● WORK REQUEST: Show the lines below that contain the string "logo".
________________________
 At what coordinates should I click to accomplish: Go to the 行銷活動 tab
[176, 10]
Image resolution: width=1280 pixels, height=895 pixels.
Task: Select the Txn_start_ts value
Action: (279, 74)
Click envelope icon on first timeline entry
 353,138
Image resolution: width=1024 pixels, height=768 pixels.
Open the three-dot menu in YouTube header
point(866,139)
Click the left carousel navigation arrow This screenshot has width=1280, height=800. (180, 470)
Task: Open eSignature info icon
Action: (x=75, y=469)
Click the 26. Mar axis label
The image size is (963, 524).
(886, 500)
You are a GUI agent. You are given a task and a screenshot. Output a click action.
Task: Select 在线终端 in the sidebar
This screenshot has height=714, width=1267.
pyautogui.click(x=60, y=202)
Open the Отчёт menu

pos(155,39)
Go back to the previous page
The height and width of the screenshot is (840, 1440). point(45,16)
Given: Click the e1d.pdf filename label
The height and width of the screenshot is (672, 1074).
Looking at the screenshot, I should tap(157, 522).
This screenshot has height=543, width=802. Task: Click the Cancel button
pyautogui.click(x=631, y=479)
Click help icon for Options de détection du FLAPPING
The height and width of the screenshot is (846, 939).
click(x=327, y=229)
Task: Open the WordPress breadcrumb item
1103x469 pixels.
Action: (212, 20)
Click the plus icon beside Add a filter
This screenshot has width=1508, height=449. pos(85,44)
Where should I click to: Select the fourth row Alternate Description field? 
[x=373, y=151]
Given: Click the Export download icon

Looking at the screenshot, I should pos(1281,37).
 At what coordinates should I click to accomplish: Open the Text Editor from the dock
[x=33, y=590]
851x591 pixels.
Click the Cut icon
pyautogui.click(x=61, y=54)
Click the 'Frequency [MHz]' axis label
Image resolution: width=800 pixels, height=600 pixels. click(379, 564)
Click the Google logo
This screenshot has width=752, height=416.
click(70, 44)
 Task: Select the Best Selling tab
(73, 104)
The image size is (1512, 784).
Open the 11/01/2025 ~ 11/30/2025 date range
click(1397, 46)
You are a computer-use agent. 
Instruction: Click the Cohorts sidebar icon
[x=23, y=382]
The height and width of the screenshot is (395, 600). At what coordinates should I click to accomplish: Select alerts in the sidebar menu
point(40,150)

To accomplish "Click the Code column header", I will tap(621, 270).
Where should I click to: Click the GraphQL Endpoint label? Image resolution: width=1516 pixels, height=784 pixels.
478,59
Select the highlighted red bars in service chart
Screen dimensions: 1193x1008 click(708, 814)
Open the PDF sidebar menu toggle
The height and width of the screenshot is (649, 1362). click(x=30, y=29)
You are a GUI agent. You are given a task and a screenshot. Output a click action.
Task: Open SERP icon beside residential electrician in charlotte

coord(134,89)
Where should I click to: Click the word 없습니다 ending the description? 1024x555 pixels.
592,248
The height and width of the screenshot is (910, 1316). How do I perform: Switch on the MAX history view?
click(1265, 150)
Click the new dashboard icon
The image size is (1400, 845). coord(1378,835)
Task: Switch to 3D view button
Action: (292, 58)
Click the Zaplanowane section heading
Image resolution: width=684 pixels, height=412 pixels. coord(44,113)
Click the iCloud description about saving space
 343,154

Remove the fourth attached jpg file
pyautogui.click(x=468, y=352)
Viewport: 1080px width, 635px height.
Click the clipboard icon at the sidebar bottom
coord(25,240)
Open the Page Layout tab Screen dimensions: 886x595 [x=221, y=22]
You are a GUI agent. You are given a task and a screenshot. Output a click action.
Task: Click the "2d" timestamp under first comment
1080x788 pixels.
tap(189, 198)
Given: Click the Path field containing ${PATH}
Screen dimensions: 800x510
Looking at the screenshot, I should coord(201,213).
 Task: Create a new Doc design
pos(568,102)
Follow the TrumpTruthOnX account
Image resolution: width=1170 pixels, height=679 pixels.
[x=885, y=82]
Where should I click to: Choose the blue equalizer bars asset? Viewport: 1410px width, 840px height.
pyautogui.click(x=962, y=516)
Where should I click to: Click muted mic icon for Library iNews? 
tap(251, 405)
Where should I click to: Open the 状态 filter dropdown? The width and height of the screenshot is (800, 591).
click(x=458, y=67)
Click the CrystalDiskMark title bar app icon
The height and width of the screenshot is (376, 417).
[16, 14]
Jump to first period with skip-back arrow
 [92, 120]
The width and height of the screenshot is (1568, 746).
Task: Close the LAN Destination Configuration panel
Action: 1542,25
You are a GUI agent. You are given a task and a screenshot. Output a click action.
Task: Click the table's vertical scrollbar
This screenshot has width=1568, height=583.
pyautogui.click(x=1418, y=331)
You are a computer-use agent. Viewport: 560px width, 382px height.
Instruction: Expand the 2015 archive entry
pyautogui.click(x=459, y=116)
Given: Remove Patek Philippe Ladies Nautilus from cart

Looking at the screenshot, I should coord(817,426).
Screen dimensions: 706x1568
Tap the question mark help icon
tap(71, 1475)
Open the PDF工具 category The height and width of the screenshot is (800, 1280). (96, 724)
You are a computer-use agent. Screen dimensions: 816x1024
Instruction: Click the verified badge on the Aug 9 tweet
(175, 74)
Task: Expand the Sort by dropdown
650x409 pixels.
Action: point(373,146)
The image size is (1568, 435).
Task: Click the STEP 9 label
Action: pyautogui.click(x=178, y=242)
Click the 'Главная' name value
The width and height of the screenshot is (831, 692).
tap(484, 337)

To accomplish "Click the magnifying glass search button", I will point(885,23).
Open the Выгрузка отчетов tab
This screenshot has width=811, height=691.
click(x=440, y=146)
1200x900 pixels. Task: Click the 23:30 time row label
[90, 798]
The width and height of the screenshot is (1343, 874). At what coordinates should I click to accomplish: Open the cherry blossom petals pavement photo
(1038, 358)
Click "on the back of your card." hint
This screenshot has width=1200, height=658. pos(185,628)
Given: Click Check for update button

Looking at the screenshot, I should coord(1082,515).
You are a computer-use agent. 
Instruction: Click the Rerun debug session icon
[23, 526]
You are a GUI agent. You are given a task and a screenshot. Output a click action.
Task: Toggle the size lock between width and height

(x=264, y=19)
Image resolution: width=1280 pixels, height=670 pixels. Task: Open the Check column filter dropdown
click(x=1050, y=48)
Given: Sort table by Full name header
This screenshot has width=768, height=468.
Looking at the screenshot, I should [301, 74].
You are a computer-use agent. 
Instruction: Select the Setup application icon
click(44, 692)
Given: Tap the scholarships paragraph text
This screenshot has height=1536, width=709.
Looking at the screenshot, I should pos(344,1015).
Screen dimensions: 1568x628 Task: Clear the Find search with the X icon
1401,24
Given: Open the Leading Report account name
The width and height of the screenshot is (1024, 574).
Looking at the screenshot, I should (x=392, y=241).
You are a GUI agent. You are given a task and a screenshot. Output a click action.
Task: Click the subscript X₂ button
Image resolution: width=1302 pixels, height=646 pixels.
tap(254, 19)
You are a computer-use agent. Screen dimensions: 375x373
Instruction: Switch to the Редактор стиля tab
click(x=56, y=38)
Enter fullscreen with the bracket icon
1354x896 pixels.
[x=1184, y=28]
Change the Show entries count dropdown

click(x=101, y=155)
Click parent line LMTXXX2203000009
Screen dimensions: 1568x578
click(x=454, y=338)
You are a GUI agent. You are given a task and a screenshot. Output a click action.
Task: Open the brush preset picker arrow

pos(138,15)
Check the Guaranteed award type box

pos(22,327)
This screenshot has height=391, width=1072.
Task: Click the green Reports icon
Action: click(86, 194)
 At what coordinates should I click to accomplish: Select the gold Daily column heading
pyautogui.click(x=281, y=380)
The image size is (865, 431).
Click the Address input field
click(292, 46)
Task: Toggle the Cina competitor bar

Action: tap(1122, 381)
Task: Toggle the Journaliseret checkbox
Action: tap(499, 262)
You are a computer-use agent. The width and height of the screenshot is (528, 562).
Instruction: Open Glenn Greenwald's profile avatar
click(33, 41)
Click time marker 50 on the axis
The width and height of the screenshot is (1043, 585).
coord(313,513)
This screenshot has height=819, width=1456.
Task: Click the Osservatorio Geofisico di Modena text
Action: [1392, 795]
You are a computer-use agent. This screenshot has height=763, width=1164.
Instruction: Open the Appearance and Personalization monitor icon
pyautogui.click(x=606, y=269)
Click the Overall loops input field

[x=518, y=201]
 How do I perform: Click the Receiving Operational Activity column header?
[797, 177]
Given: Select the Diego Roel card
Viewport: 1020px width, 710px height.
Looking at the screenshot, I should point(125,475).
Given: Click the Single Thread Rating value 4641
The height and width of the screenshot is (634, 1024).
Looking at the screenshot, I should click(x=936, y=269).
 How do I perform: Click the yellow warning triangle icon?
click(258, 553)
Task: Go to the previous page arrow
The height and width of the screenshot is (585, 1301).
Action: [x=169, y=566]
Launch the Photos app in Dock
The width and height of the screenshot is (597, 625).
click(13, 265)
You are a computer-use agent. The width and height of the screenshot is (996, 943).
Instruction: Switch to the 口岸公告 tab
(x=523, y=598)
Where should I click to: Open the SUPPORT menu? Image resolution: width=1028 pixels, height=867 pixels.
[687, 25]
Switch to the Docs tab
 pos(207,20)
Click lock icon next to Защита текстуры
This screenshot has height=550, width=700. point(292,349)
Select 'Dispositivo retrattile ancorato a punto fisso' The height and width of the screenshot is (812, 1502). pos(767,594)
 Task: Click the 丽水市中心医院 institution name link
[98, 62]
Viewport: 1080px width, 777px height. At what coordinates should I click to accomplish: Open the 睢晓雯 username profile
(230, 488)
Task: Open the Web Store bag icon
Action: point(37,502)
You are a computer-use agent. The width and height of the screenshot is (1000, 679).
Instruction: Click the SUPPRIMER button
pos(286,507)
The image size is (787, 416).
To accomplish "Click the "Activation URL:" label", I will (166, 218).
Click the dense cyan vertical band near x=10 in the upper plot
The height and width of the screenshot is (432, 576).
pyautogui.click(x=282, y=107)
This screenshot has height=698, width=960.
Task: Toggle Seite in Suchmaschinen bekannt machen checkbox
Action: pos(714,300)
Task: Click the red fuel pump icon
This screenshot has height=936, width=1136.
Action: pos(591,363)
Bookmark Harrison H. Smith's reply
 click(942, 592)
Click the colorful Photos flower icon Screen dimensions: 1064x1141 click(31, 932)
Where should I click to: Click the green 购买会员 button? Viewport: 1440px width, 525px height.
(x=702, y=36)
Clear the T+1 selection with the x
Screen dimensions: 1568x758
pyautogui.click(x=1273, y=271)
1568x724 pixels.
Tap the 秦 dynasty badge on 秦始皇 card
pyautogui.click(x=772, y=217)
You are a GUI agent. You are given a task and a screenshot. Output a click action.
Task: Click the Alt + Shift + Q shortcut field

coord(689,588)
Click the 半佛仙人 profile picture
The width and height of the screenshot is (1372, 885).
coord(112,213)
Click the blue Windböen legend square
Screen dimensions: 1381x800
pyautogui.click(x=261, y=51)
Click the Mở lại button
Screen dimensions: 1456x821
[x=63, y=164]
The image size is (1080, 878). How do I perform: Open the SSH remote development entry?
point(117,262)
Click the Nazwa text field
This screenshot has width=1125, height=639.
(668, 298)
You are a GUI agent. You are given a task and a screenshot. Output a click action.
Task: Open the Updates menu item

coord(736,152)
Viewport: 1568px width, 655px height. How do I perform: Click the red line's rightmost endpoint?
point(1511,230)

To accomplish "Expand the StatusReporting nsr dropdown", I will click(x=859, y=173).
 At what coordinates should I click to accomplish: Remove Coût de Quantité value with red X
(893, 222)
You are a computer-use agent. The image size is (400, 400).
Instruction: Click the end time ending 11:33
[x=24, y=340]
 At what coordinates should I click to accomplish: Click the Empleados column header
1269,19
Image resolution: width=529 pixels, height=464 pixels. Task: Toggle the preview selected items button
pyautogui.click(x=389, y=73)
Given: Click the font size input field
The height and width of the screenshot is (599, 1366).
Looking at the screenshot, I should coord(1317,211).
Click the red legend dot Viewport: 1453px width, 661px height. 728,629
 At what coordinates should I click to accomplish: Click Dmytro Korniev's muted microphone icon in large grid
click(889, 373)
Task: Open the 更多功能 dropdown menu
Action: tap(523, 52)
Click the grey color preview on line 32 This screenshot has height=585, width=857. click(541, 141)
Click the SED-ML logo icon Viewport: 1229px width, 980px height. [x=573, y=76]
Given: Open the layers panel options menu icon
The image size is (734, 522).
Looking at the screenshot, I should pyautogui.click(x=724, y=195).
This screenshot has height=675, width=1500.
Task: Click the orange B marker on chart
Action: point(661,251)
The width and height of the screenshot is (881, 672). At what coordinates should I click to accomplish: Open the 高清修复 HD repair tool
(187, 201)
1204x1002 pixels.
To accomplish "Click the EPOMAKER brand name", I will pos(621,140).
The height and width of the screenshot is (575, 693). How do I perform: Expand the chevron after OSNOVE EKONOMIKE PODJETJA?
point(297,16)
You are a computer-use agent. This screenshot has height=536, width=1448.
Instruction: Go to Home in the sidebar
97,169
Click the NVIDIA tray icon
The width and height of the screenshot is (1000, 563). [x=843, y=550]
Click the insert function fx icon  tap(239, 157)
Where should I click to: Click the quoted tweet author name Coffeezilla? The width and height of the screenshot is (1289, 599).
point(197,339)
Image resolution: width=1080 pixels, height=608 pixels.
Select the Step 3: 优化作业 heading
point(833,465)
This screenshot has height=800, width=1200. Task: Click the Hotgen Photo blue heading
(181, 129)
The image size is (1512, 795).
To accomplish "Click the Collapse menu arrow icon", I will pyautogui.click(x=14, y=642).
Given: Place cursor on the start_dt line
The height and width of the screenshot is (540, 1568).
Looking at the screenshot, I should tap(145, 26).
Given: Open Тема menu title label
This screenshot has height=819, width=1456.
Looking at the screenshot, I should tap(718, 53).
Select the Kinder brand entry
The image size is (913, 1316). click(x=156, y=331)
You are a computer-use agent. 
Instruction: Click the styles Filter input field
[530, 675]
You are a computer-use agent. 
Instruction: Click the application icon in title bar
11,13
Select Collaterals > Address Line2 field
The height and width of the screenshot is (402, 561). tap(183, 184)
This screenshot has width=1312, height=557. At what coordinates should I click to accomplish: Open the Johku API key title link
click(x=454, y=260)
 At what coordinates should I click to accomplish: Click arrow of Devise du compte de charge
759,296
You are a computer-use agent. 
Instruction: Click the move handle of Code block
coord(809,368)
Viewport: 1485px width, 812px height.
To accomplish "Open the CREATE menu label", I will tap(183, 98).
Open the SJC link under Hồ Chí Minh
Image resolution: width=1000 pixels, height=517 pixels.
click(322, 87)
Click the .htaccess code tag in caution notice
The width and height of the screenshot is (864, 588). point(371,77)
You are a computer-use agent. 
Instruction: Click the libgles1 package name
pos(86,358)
________________________
● ANSWER BOX:
Click the Google logo
Click the SED-ML logo icon Viewport: 1229px width, 980px height. [x=573, y=76]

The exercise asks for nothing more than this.